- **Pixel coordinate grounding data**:

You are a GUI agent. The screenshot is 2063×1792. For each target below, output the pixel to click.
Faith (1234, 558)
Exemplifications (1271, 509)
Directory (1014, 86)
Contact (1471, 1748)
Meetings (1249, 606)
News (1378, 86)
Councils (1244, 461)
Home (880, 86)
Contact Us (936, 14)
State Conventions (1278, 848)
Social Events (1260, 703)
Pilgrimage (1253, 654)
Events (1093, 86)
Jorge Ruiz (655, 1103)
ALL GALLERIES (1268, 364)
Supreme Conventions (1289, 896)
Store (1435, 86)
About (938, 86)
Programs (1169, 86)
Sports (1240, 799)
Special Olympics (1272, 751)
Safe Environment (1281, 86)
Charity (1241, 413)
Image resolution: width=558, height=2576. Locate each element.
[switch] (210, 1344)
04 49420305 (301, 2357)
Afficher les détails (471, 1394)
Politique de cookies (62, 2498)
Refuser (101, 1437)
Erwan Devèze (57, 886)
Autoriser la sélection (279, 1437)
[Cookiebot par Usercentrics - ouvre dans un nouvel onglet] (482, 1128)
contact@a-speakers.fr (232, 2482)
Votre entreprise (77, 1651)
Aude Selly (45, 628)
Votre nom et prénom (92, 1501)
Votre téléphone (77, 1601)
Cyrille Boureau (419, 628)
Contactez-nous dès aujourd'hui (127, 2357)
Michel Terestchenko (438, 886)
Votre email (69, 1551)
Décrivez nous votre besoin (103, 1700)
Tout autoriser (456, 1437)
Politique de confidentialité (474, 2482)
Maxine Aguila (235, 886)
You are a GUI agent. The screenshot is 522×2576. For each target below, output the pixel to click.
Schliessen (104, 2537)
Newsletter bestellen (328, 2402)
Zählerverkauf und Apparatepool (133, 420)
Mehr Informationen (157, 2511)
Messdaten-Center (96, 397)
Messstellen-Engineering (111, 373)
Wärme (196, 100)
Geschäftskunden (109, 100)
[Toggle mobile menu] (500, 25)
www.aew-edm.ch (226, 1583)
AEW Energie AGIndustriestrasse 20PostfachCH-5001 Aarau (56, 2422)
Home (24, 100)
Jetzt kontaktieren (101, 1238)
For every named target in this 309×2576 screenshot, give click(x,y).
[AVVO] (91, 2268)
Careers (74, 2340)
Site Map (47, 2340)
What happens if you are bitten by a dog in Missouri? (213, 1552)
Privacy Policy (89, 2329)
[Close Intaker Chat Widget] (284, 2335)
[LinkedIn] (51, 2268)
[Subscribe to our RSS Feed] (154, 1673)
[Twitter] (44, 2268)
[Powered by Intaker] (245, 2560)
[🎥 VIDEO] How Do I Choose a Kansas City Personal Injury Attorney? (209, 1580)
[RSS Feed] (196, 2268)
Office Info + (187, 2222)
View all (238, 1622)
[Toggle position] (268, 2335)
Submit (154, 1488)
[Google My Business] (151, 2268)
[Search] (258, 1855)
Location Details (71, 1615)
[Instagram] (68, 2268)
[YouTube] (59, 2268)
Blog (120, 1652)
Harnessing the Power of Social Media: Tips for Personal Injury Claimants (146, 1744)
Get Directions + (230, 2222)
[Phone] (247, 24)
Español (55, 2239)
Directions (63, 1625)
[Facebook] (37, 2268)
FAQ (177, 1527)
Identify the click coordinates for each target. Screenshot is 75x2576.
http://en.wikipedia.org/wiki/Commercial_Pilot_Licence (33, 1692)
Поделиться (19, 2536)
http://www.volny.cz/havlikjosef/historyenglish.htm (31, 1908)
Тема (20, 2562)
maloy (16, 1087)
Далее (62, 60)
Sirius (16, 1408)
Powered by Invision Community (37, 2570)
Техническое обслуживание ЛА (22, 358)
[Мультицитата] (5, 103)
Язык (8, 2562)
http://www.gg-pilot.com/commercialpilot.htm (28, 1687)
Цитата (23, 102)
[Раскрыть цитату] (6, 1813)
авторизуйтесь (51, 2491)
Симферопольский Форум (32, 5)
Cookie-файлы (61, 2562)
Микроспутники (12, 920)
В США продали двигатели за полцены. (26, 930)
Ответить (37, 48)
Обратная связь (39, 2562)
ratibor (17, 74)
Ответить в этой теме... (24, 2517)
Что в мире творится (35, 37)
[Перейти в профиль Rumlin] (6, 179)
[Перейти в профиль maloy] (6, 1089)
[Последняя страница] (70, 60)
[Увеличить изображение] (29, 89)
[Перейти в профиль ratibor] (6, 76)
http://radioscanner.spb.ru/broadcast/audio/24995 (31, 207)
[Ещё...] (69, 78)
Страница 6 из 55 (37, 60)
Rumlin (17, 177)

- **What is required**:
Beginning at the top of the data, please return every line until and including the line containing "Charity (1241, 413)", copied exactly, and nothing past it.

- **Response area**:
You are a GUI agent. The screenshot is 2063×1792. For each target below, output the pixel to click.
Faith (1234, 558)
Exemplifications (1271, 509)
Directory (1014, 86)
Contact (1471, 1748)
Meetings (1249, 606)
News (1378, 86)
Councils (1244, 461)
Home (880, 86)
Contact Us (936, 14)
State Conventions (1278, 848)
Social Events (1260, 703)
Pilgrimage (1253, 654)
Events (1093, 86)
Jorge Ruiz (655, 1103)
ALL GALLERIES (1268, 364)
Supreme Conventions (1289, 896)
Store (1435, 86)
About (938, 86)
Programs (1169, 86)
Sports (1240, 799)
Special Olympics (1272, 751)
Safe Environment (1281, 86)
Charity (1241, 413)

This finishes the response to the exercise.